• **INSTRUCTIONS TO FOLLOW**
Take the entries below and print, exactly, the stretch from the line containing "Viewport: 834px width, 749px height." through the line containing "the last flat-closed", both included.

• **DATASET**
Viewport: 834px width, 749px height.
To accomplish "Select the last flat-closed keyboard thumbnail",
==
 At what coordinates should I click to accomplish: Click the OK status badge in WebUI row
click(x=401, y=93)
==
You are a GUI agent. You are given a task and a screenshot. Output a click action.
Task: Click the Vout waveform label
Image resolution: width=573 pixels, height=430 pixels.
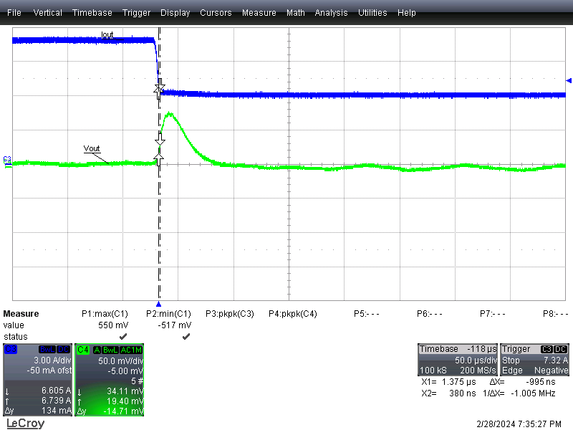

• **YOUR SOLUTION**
Viewport: 834px width, 749px height.
To accomplish "Select the last flat-closed keyboard thumbnail",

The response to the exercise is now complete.